WHAT YOU NEED TO DO: Everything in the listing below should be written out again exactly, except the pictures.

EXERCISE DATA:
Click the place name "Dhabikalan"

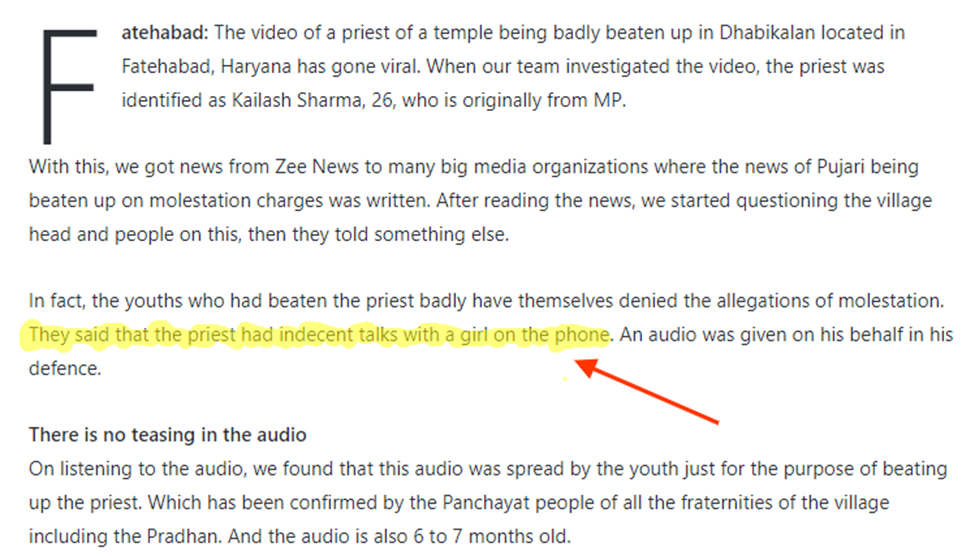(x=767, y=32)
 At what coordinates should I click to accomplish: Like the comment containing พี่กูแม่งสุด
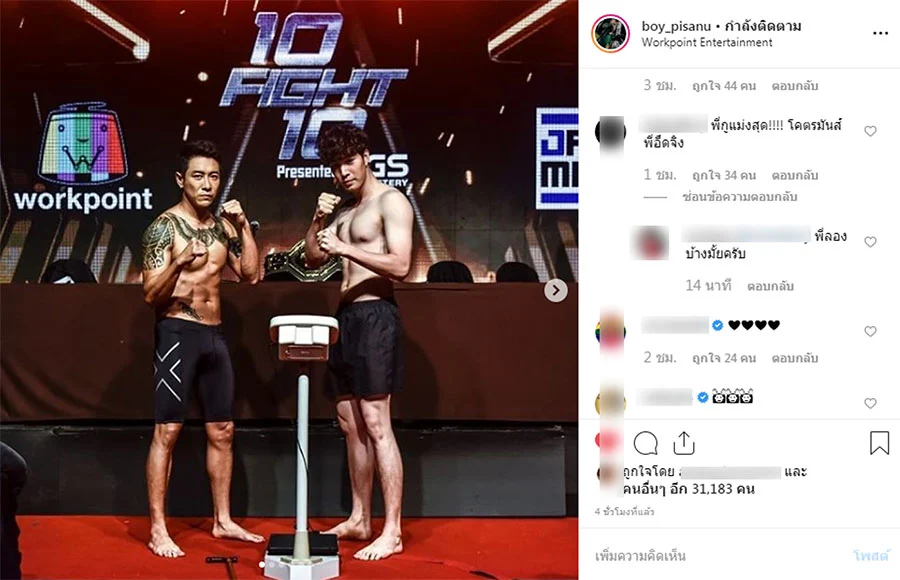pyautogui.click(x=870, y=131)
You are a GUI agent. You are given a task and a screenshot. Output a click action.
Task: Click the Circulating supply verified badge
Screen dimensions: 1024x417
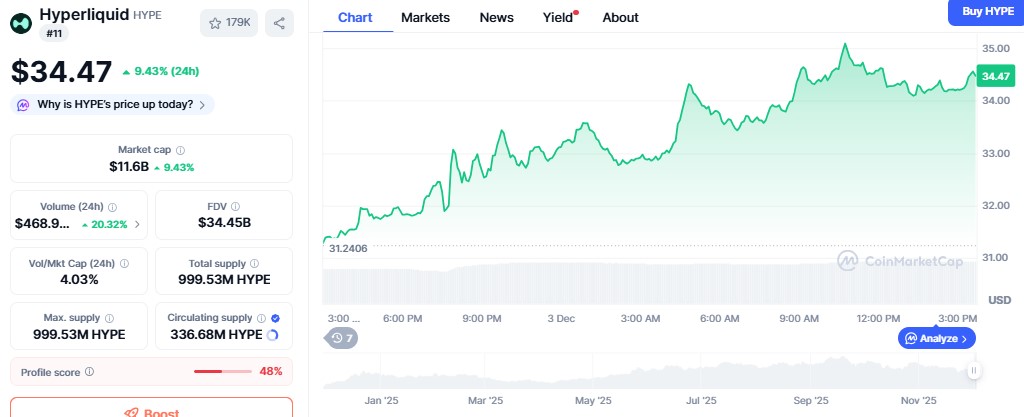pos(275,317)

TASK RESPONSE:
Click the place name "Dhabikalan"

(x=767, y=32)
 At what coordinates should I click to accomplish: Like the comment containing พี่กูแม่งสุด
pyautogui.click(x=870, y=131)
You are a GUI agent. You are given a task and a screenshot. Output a click action.
Task: Click the Circulating supply verified badge
Screen dimensions: 1024x417
pos(275,317)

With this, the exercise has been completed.